Charlene let out a howl and a string of expletives and struggled against the restraining hands, but to no avail. With considerable adeptness, Clarence rapidly infiltrated both medial upper eyelids and then walked the needle point along the roof of both eye sockets to anesthetize those areas. The process took literally seconds. Satisfied, he handed off the syringe, waited a few beats for the lidocaine to take effect, then took up one of the orbitoclasts.

While the psychiatric attendant struggled to keep the screaming child’s head motionless, Clarence raised the lid of her right eye and then pushed the point of the orbitoclast at a forty-five-degree angle into the conjunctival recess until it hit up against the boney vault of the eye socket. He then took the mallet from the assisting nurse and, with a few decisive taps, penetrated the bone, pushing the orbitoclast into the girl’s brain.

Now out of breath, Charlene fell silent as Clarence advanced the orbitoclast to the five-centimeter mark. Once it was at that position, he merely pushed the handle of the instrument several inches medially and then several inches laterally, causing the instrument’s flattened tip to sweep through brain tissue and effectively sever the nerve pathways between the forebrain and the midbrain.

Several flashbulbs went off, but no one said a word. Ignoring the observers, Clarence advanced the orbitoclast to the seven-centimeter mark and repeated the lateral sweeping motion before pulling the instrument out.
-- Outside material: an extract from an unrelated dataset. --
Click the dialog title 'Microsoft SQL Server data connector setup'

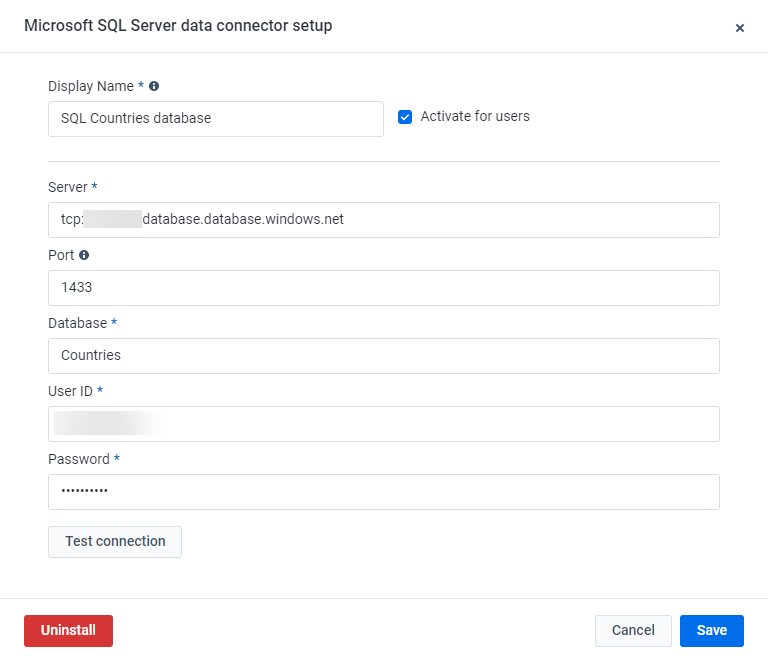pos(178,26)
“The right eye is already completed,” Clarence said as he handed off the first orbitoclast to the assisting nurse and took the second. “All we need to do is repeat the procedure on the left, and we are done. What should be plainly obvious is that this is a simple, straightforward, and remarkably effective procedure. Are there any questions before we continue?”
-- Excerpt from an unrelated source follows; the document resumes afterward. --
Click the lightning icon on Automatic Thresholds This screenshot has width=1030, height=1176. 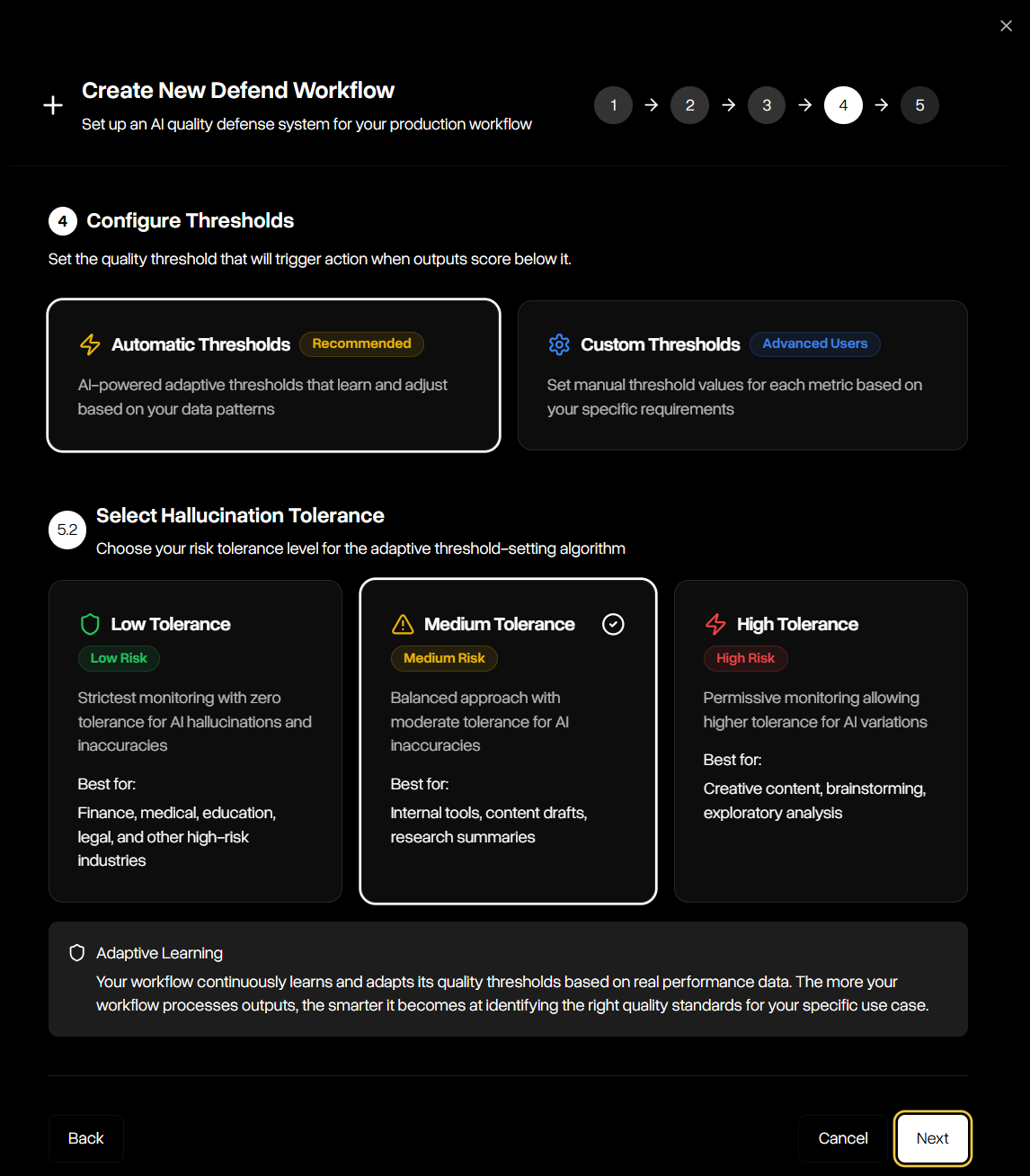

Clarence glanced around the room. No one spoke. He could see that the nursing students in particular were agog. Returning his attention to Charlene, Clarence once more began the procedure, again using the mallet and several taps to penetrate the boney roof of the left orbit. After sweeping the orbitoclast medially and laterally at five centimeters, he then advanced the instrument to the seven-centimeter mark, sweeping it medially. But when he swept it laterally, disaster struck. To his horror, a sudden pulsating jet of blood arced up alongside the orbitoclast, forming a miniature geyser and spattering a line of bright crimson dots down the front of his otherwise spotless white coat.

Shocked at this unforeseen event, Clarence reeled back as the throbbing geyser continued spraying blood, causing other people in its path to leap away from the bed. Instantly, he knew what had happened. Given the strength of the pulsating jet of blood, the orbitoclast had undoubtedly severed the anterior cerebral artery, the main blood supply to the forebrain.

Clarence was paralyzed by sheer panic and had no idea what to do as he stood there frozen in place, staring at the offending instrument still sticking out of Charlene’s left eye. As the pulsating jet of blood began to lessen, he briefly considered trying to get the girl over to surgery in the main hospital. Yet his intuition nixed the idea, telling him it would be futile, since she had essentially had a massive hemorrhagic stroke. But in the middle of his confused panic, one thing that seemed clear was that this obstreperous, behaviorally outrageous, and contrary girl had managed to remain in character. Instead of helping his career, she’d probably managed to sabotage it and thereby ruin his chances of using lobotomy to become Bellevue’s psychiatric chief.